My boy will be 3 this July, and his teacher in daycare spoke to my wife today raising a concern about his social skills. I wasn't there to get firsthand information but here is what my wife said:

  • The boy didn't respond to teacher or other boys's greetings;
  • The boy keep avoiding eye contacts with teachers or classmates;
  • The boy didn't follow teacher's instructions, sometime just repeat what the teacher says.
  • Sometime he invades into other toddlers' playing space
  • Other than the social skill concerns, the boy is very smart and sensitive to words, numbers, colors and shapes.
  • The teacher said the township mandates that toddlers be evaluated if they have a concern about his social skill at the age of 3 or older.

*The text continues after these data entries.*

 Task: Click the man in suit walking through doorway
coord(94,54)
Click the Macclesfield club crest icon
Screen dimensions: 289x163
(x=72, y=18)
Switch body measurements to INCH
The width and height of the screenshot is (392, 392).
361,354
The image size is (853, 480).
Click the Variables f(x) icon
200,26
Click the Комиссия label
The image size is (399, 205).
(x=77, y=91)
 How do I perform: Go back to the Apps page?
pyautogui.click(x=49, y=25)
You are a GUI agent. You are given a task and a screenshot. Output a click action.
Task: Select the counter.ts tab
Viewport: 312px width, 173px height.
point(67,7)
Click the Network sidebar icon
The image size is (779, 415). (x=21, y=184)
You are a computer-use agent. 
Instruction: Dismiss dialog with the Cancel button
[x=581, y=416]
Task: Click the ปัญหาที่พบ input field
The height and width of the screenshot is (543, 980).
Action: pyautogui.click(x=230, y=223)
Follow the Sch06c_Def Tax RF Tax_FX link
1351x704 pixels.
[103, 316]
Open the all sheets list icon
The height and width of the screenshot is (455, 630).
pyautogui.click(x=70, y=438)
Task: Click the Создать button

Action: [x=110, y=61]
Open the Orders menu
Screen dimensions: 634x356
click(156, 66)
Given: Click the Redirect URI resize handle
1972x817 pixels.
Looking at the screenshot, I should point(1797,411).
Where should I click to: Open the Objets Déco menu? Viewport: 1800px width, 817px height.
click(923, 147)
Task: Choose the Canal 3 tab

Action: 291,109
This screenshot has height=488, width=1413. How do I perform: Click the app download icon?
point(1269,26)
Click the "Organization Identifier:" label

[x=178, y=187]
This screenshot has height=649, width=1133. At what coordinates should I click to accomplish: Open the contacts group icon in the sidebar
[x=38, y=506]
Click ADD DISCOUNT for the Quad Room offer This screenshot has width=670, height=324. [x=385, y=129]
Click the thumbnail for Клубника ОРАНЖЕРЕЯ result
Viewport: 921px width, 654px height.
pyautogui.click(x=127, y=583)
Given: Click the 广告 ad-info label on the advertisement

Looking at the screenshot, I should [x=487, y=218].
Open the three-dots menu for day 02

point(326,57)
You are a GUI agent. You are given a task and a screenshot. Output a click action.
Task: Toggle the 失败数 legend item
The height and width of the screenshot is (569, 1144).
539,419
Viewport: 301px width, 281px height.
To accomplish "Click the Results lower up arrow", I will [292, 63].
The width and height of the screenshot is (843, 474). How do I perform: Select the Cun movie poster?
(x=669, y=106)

The reasons for his behavior, what i can think of, might be that

  1. we still spoil him a little too much at home, which we will make a change;
  2. he speaks Chinese at home maybe the switching of languages confuse him somehow, someone answering the other post (thank you!) suggested it might get better only when the boy hits 4 or beyond. I might want to explain this to his teacher when get a chance.

Any opinions or suggestions are very much welcome!

closed as too broad by user11394, Becuzz, Pudora, Rory Alsop Apr 30 '17 at 8:54

Please edit the question to limit it to a specific problem with enough detail to identify an adequate answer. Avoid asking multiple distinct questions at once. See the How to Ask page for help clarifying this question. If this question can be reworded to fit the rules in the help center, please edit the question.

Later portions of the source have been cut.